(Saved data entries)
——————————

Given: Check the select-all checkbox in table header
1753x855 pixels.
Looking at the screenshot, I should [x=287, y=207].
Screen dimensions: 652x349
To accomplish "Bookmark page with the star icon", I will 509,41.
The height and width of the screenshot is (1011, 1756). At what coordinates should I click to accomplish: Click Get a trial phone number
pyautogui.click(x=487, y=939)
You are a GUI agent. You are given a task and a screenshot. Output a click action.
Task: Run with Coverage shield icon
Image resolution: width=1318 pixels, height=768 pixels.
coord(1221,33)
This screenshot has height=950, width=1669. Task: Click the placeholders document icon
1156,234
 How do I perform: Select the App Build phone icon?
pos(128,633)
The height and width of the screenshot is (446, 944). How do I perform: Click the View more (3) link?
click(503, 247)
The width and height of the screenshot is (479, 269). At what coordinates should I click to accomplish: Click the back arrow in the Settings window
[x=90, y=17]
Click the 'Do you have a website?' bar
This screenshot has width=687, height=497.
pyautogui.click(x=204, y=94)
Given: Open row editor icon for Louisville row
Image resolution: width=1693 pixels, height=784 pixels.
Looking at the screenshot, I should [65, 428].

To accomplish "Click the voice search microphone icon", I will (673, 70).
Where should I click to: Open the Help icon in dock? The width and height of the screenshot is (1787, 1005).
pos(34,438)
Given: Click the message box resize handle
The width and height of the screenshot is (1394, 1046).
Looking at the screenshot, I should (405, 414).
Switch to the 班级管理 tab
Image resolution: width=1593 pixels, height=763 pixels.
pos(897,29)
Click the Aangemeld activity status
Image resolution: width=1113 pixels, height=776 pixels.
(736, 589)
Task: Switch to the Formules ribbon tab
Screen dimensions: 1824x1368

——————————

» **Action item**
The answer should be all lines from the entries above that hold the word "will".

» **Response**
To accomplish "Bookmark page with the star icon", I will 509,41.
To accomplish "Click the voice search microphone icon", I will (673, 70).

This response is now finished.